Sunday, 25 January 2026

A Tim Hortons Detour (and a Broken Habit Loop)

 Sooo... if you're a regular reader of this blog, you know that I've been trying to ditch my Starbucks addiction. Well, my addiction to Starbucks hot chocolate.

Sooo… if you’re a regular reader of this blog, you know that I’ve been trying to ditch my Starbucks addiction. Well, my addiction to Starbucks hot chocolate.

But Starbucks is my happy place, where I can sit, sip a drink in the early morning, and get some work done without distractions. It’s just that the hot chocolate is having an impact on my waistline.

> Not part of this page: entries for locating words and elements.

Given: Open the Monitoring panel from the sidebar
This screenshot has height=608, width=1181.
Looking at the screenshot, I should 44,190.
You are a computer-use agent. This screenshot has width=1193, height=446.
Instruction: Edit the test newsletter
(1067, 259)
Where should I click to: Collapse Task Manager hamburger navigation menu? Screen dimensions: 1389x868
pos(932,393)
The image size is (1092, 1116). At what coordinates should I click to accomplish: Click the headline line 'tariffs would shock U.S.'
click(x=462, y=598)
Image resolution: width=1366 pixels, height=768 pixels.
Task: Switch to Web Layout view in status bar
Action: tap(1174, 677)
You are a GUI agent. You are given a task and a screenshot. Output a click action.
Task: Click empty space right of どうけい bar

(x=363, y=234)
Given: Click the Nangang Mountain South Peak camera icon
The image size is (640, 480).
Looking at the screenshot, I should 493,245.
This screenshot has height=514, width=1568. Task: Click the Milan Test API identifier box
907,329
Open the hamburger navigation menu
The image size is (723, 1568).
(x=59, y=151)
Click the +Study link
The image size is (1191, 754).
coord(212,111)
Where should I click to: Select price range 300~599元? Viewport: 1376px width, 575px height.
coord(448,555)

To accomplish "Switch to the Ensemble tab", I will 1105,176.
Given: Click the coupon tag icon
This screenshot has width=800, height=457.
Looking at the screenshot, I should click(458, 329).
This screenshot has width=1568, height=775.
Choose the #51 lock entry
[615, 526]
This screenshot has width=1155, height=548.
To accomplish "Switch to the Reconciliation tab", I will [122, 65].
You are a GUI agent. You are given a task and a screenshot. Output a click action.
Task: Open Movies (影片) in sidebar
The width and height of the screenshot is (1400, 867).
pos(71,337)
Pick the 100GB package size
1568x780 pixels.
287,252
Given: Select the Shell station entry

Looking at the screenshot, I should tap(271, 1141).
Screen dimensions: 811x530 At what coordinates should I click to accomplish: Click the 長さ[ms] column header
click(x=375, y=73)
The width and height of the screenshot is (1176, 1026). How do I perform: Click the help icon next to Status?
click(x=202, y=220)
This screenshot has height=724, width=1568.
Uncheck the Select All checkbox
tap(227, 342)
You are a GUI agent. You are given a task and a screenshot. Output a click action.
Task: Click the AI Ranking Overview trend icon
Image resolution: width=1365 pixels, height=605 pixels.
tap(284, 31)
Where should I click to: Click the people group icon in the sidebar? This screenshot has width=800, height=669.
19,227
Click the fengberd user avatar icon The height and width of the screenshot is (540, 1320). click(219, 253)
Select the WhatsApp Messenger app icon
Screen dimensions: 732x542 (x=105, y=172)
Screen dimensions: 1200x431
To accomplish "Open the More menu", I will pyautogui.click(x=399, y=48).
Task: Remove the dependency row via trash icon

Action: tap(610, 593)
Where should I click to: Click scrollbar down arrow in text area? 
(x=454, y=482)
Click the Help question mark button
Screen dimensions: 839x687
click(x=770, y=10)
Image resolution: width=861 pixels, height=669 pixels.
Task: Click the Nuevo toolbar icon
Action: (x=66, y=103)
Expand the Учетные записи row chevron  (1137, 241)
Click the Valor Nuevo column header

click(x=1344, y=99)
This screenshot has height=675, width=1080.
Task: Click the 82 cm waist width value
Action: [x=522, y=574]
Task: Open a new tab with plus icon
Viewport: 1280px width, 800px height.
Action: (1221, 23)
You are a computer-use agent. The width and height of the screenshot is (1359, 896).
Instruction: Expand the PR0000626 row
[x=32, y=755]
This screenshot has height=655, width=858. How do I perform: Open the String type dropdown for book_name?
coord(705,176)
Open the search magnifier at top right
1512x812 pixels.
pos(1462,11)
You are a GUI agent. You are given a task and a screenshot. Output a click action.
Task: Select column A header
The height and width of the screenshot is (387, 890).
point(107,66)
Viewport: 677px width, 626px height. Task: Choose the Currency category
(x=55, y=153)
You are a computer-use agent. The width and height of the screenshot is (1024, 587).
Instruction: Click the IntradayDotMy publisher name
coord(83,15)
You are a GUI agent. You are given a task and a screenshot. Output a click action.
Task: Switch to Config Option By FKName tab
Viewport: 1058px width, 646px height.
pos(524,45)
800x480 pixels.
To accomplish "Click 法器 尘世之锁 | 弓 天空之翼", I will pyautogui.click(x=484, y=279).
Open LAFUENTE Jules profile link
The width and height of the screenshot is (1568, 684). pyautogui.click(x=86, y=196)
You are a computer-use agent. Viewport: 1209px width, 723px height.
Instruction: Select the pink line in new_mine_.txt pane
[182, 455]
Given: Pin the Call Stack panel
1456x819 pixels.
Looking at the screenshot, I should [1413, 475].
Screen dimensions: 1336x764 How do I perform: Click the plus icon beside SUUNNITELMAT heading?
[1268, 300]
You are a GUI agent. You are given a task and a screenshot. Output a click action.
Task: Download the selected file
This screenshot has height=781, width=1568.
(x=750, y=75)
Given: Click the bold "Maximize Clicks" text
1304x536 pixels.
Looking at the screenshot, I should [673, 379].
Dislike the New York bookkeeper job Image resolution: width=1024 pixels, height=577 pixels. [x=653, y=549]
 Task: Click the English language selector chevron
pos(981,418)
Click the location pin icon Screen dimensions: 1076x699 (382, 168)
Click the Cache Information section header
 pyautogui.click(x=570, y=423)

So, I had this idea that I could walk to McDonald’s (or drive). It’s only a 30-minute walk and… it might be a good substitute.

Yeah. No.

My first visit to McDonald’s was an epic fail.

I decided to drive because some of the reviews said that their hours were a bit erratic. They are open 24 hours for drive-thru but are supposed to open at 5 a.m. for walk-ins. I showed up at a very respectable 5:40 a.m. to find the doors locked. I could have gone through the drive-thru, but I didn’t have the patience. So I got back in the car and drove to another Starbucks… not my regular one. Sigh.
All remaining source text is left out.